The deploy script that started all this? It runs end-to-end now — SSH, Docker, the lot.

0.3.3 — "Which one of these is which?"

The friction

Open a few projects. Start a dev server here, a PHP server there, an agent in a third. Glance at your tabs and you'd see something like:

[ elyra ]  [ php ]  [ ● elyra ]

Three tabs. Two say "elyra". One says "php". And you have no idea which project is which — because each tab was labelling itself with whatever process happened to be running inside it. The moment you started a dev server, the tab forgot its own name and started parroting vite or php or node.

Helpful in theory.

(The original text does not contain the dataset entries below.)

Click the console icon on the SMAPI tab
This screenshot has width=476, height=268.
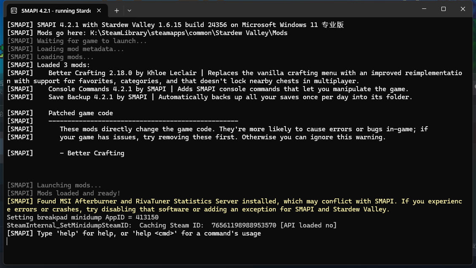[14, 10]
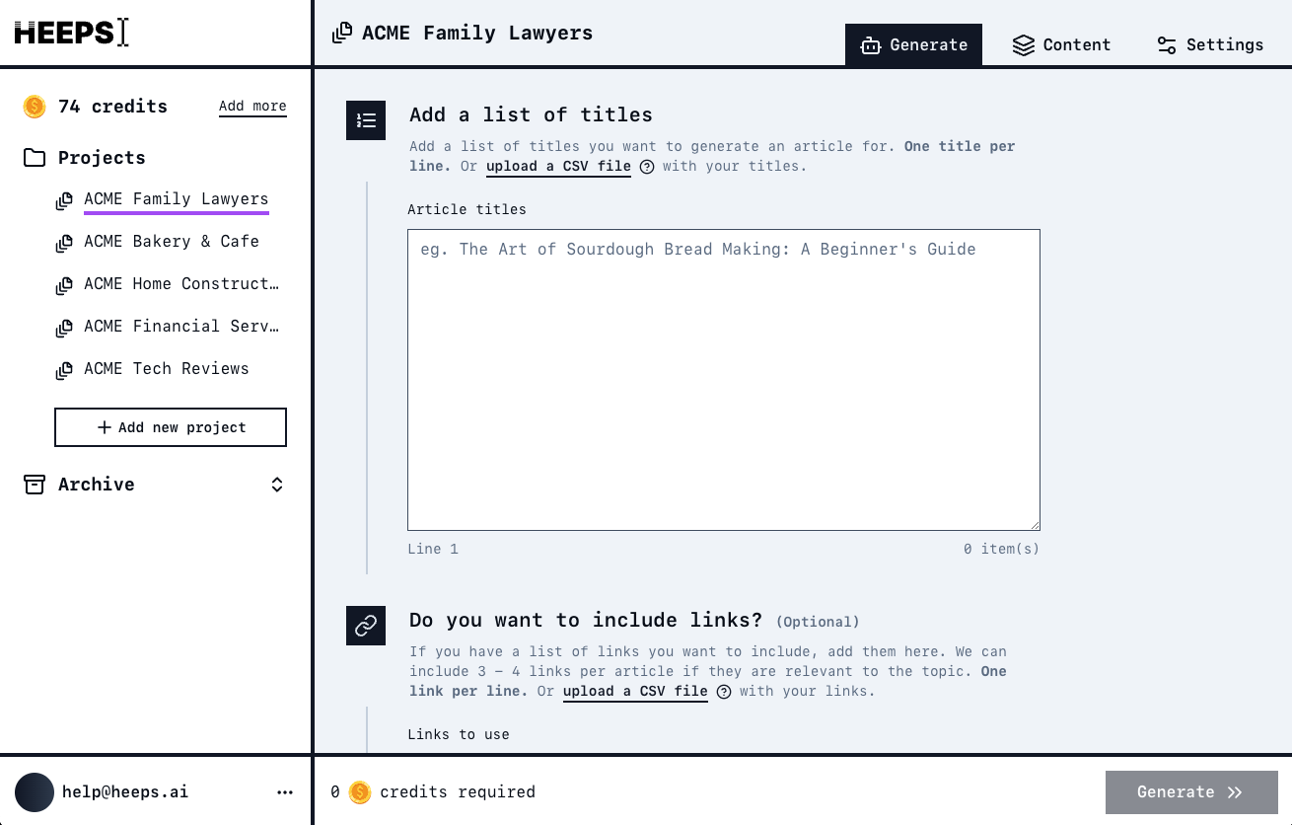
Task: Click the user avatar for help@heeps.ai
Action: coord(35,791)
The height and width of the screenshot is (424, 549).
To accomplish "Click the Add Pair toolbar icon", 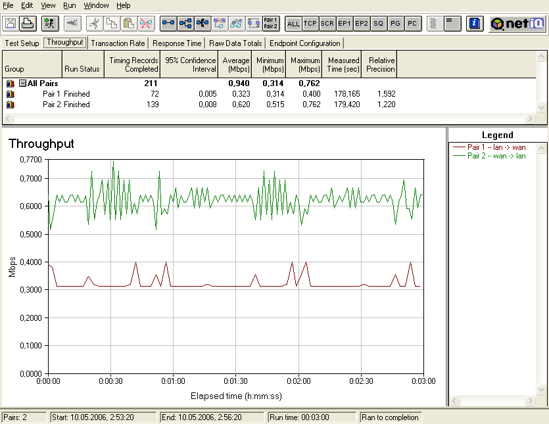I will (168, 23).
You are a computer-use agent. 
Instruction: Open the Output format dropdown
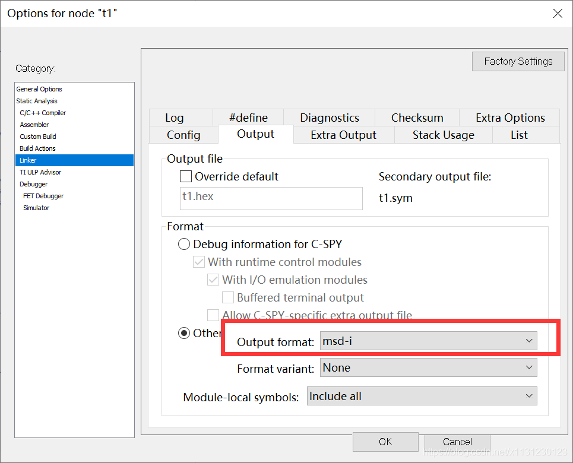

In practice: a row of identical-looking tabs and a small game of "click and find out".

The fix

A tab's job is to tell you where you are. So now it does. The label is the project name, always — stable no matter what's running:

[ elyra-conductor ]  [ inside-works  php ]  [ ● my-web-app  vite ]

And the thing that is running? It moved to where it belongs — a small, dimmed chip beside the name, plus a gentle pulsing dot when a command is live. So you get both facts, cleanly separated:

  • Project name — which project this tab belongs to. Front and center.

  • Running marker — a pulsing dot + a little vite / php / node chip, so you can see at a glance which projects are alive and which are idle.

It's a small thing. But it's the kind of small thing you stop noticing precisely because it's working — you just know which tab is which now, without thinking about it. Which was the whole point.

The throughline

If 0.2.x and early 0.3.x were about adding reach — runbooks, one-key project starts, finished-command notifications — these two are about trust. A tool you trust is one where the buttons do what they say, and the screen tells you the truth about what's happening.

0.3.2 made "run this" actually run it. 0.3.3 made the tabs stop lying about which project you're looking at. Neither will headline a changelog. Both make the thing feel a little more like it's on your side.

Go right-click a script and run it in a tab. Start a couple of projects and watch the little dots come to life. Small comforts — but they add up to a place you don't mind spending your day. 🪵🔥

Elyra Conductor 0.3.2 and 0.3.3 are out, with auto-update built in. Conductor still only runs, shows, and notifies — it never reasons. The thinking stays in your tools; the cockpit just keeps the lights honest.